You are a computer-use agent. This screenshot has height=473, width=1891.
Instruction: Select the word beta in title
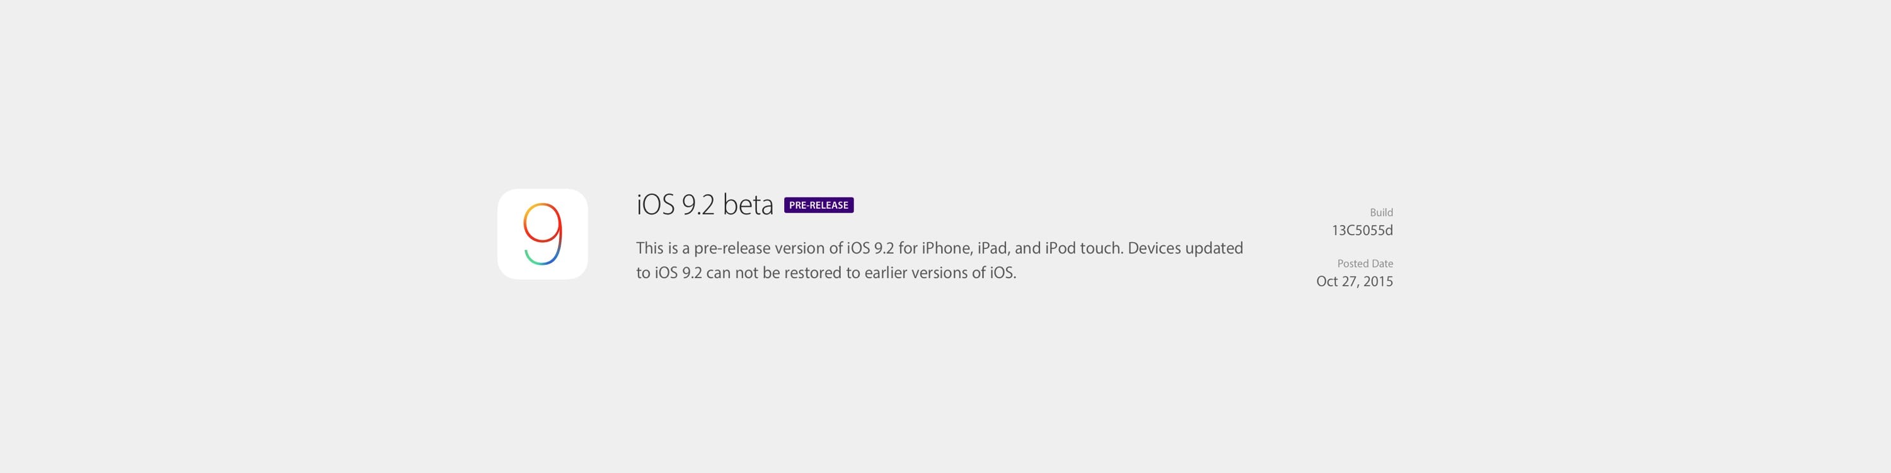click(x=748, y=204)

...

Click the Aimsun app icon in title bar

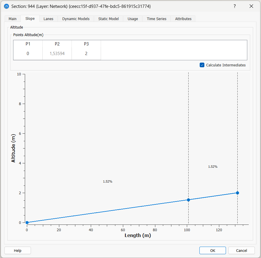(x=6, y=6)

▶ _Problem to solve_
Output the rows starting with the line containing "You are a computer-use" and ending with the line containing "click(x=748, y=204)" as a Markdown table with the columns No. and Line, skipping blank lines and leaving the pictures out.

▶ _Response_
| No. | Line |
|---|---|
| 1 | You are a computer-use agent. This screenshot has height=473, width=1891. |
| 2 | Instruction: Select the word beta in title |
| 3 | click(x=748, y=204) |